Working with these services can be complex, such as data integration; therefore, to support their customer, they offer some support via documentation, forums, and training.

  1. Azure Data Factory: ADF provides support by an online request form and forums. It gives official comprehensive documentation. Customers can also contact via phones and Emails. It also offers digital training materials that can be completed.
  2. Apache Airflow: Apache Airflow offers documentation that includes a quick start and how-to guide. Moreover, it provides support to the Slack community. It also provides some tutorials on its official website.

Pricing

Azure Data Factory: Pricing of Azure Data Factory

Azure Data Factory v1: The pricing for Data Factory usage is calculated based on the following factors:

  1. Frequency of activities: Based on the frequency such as high or low. Low-frequency activity does not execute more than once in a day rather than high-frequency activity can execute more than once in a day.
  2. Pipeline activity: It checks whether the pipeline is active or not.
  3. Place where activity is running: It tracks where the activity is running, such as on cloud or on-premise.
  4. Re-running activities: Activities can be re-run. The cost of rerunning depends on the place where the activity is running.
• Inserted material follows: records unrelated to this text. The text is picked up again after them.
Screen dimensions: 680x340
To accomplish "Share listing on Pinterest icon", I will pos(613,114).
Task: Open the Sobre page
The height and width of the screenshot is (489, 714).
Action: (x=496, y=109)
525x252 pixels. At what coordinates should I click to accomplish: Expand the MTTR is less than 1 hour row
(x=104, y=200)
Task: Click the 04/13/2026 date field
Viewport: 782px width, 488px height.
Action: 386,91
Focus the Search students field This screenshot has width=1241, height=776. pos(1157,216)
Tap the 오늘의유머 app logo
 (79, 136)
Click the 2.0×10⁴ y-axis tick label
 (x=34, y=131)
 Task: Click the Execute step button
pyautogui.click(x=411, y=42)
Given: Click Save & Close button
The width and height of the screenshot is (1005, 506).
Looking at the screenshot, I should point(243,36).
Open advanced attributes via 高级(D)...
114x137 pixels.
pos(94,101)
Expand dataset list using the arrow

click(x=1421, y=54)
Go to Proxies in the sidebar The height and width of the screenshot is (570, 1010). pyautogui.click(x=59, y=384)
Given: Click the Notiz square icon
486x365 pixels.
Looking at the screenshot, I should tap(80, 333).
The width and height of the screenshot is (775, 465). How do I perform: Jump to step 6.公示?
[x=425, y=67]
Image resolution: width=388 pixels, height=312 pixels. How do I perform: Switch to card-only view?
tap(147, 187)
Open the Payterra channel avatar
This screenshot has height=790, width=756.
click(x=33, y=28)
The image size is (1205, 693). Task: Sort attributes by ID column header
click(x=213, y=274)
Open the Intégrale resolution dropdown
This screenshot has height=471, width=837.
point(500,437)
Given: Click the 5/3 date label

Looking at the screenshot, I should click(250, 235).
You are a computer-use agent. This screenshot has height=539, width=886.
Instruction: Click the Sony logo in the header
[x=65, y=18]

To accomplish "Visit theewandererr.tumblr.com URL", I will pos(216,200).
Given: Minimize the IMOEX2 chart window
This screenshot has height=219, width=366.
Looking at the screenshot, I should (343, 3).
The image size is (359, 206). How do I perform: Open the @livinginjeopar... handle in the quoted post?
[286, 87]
Azure Data Factory v2: The pricing of the data pipeline is calculated based on the following factors

  1. Pipeline orchestration and execution
  2. Data flow execution and debugging.
  3. Number of Data Factory operations such as creating and monitoring pipeline

Apache Airflow

Apache Airflow is free and open source. It is licensed under Apache License 2.0. Deploying Airflow to a robust and secure production environment has always been challenging. Therefore several companies, consultants, and cloud services offer enterprise support for deploying and managing Airflow environments such as AWS, Google, Astronomer, etc. So its price may vary according to the company. Here shows the pricing table of AWS below.

Azure Data Factory and Airflow Together

ADF is a service that is commonly used for constructing pipelines and jobs without writing tons of code. It can easily integrate with on-premise data sources and Azure services. However, it has some limitations when used alone:

  1. It isn't easy to build and integrate custom tools.
  2. Limited integration with services outside of Azure.
  3. Limited orchestration capabilities.
  4. Custom packages and dependencies are complex to manage.

Conclusion

Here is the role of Airflow in overcoming these limitations. ADF and Airflow can be used together to leverage the best of both tools. ADF jobs can be run using Airflow DAG, giving the full capabilities of Airflow orchestration beyond the ADF. Thus organizations can use ADF to write their jobs comfortably and use Airflow as the control plane for the orchestration.

The main building blocks of Airflow are Hooks and Operators that can easily interact and execute the ADF pipelines.